Data for the task:
▼
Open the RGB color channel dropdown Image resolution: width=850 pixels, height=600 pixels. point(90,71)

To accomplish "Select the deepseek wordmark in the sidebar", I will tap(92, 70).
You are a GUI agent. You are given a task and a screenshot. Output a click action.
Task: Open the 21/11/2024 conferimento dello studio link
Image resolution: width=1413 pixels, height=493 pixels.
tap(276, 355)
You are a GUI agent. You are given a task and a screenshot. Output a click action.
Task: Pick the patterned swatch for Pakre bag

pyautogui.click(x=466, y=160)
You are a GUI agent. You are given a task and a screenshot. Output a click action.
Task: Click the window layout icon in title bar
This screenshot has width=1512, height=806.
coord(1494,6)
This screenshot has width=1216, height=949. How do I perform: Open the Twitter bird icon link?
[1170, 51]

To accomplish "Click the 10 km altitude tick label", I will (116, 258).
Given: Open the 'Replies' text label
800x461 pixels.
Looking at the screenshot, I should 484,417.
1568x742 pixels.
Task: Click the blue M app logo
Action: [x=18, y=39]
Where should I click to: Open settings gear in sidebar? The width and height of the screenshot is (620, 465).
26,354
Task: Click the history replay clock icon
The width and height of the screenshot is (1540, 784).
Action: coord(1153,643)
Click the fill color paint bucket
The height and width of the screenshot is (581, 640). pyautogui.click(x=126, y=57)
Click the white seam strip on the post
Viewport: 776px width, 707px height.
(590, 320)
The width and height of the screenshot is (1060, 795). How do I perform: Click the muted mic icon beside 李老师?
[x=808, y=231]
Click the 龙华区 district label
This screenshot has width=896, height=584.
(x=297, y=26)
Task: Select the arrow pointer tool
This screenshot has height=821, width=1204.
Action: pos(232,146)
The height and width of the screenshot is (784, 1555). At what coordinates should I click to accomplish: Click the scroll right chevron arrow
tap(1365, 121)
▲
Exercise: Reproduce all lines from the records above that include the word "Select".

Result below:
To accomplish "Select the deepseek wordmark in the sidebar", I will tap(92, 70).
Task: Select the arrow pointer tool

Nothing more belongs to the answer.